Please return all lines of the data below containing the string "agent".
=======
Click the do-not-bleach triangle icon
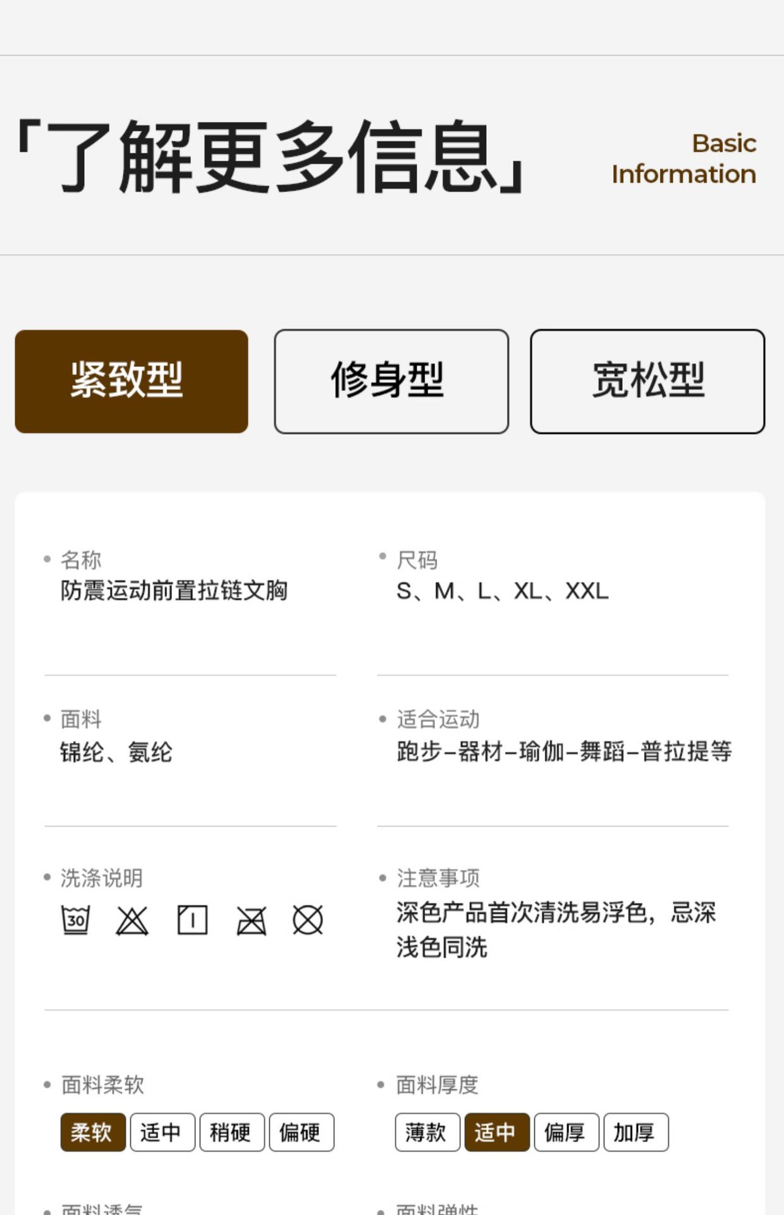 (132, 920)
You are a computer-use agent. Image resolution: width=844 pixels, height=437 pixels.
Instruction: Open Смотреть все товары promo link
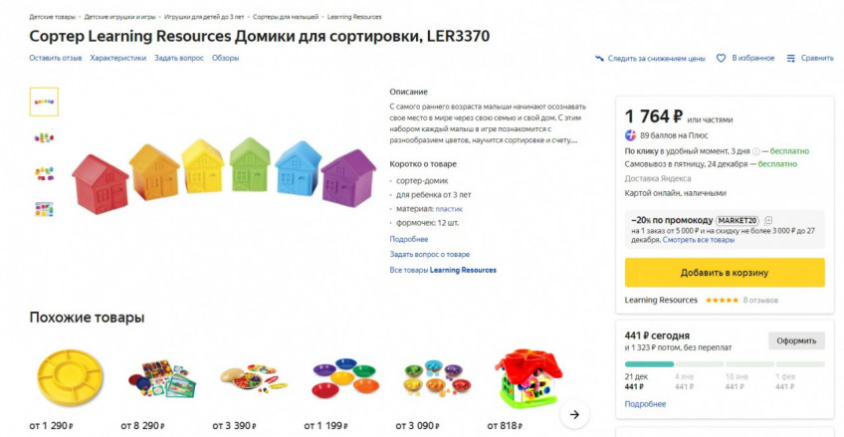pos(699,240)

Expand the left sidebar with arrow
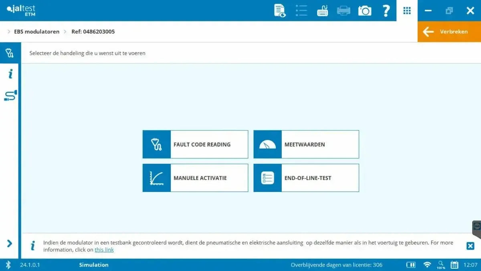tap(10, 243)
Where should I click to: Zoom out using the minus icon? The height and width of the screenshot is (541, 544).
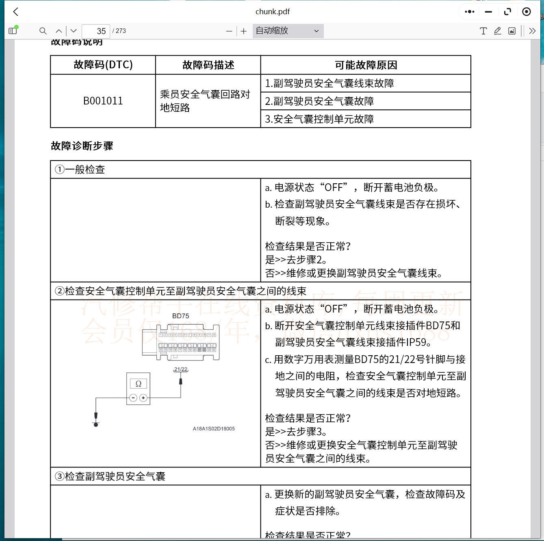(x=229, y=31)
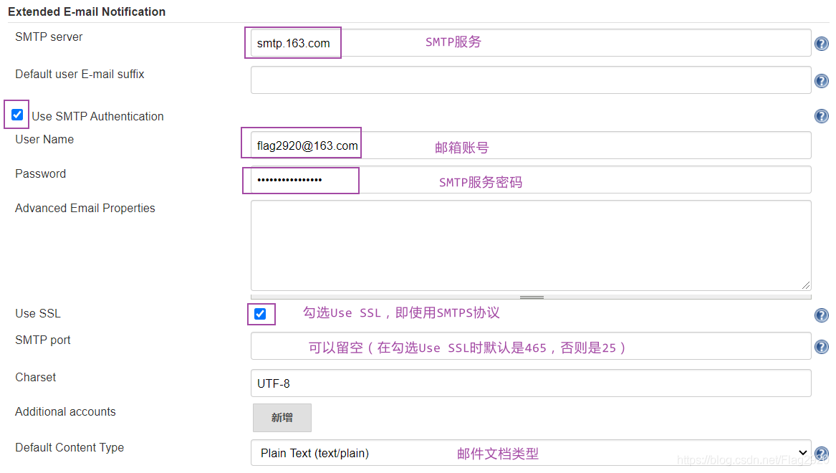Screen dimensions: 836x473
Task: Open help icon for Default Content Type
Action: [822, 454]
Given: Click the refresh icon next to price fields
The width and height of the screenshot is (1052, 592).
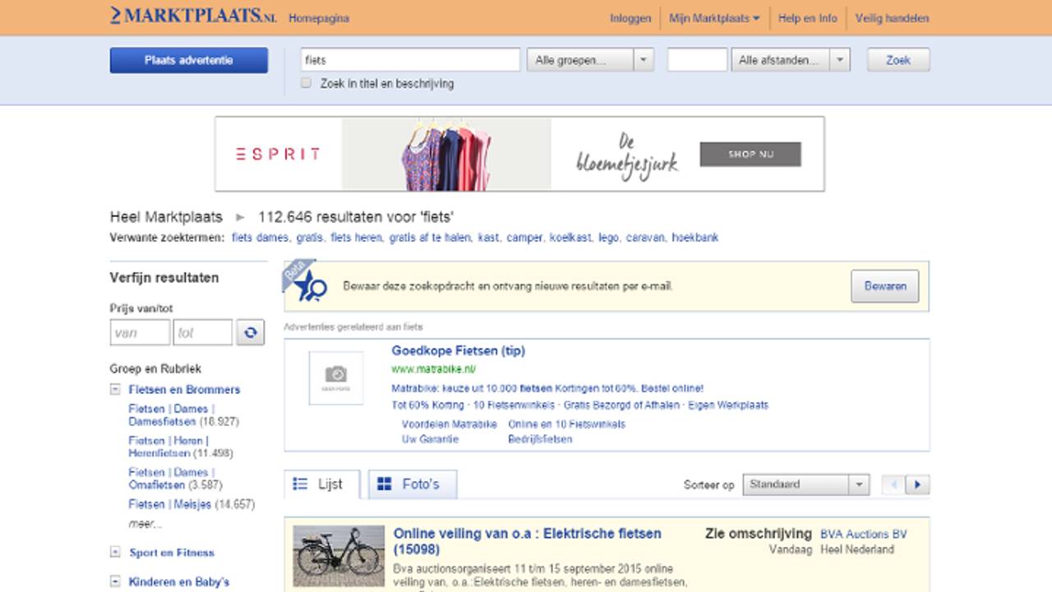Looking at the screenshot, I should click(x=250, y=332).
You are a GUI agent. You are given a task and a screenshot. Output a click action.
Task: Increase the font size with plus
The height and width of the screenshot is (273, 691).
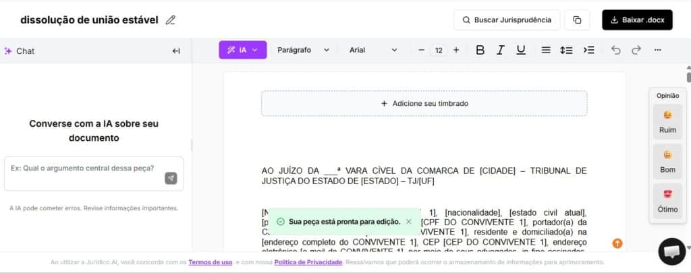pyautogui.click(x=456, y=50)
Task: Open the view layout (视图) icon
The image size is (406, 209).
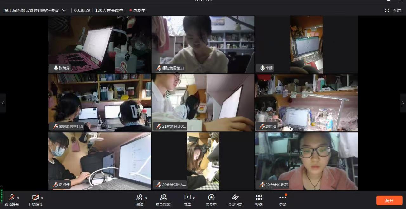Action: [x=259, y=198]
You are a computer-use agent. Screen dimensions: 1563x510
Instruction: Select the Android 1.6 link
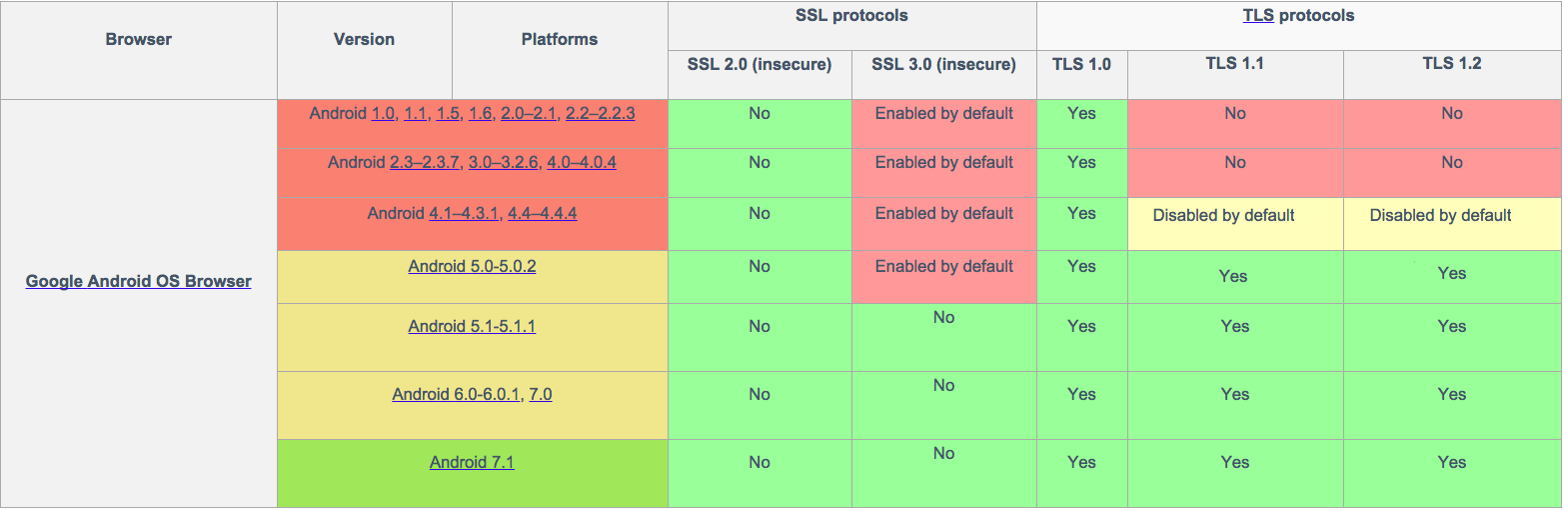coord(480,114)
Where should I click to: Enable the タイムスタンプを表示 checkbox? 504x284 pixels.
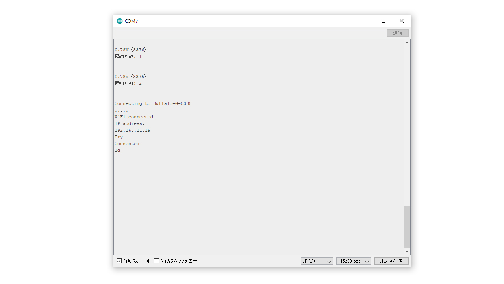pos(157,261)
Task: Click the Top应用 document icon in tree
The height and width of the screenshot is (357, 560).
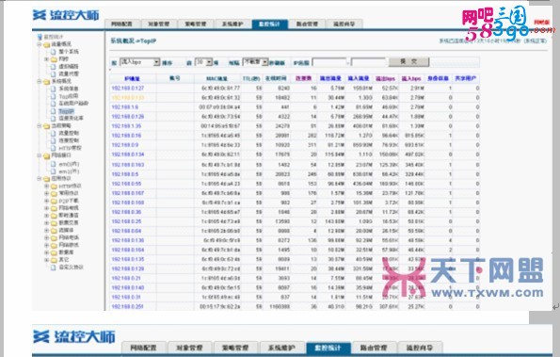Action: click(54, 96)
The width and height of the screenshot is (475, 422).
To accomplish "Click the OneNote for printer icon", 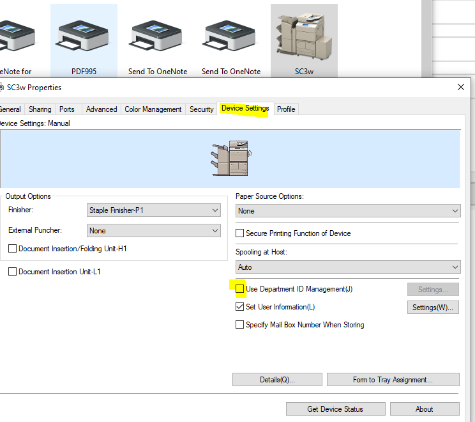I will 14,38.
=======
# Solution for this problem:
You are a computer-use agent. Image resolution: width=844 pixels, height=437 pixels.
You are a GUI agent. You are given a task and a screenshot. Output a click action.
You are a computer-use agent. Screen dimensions: 1563x510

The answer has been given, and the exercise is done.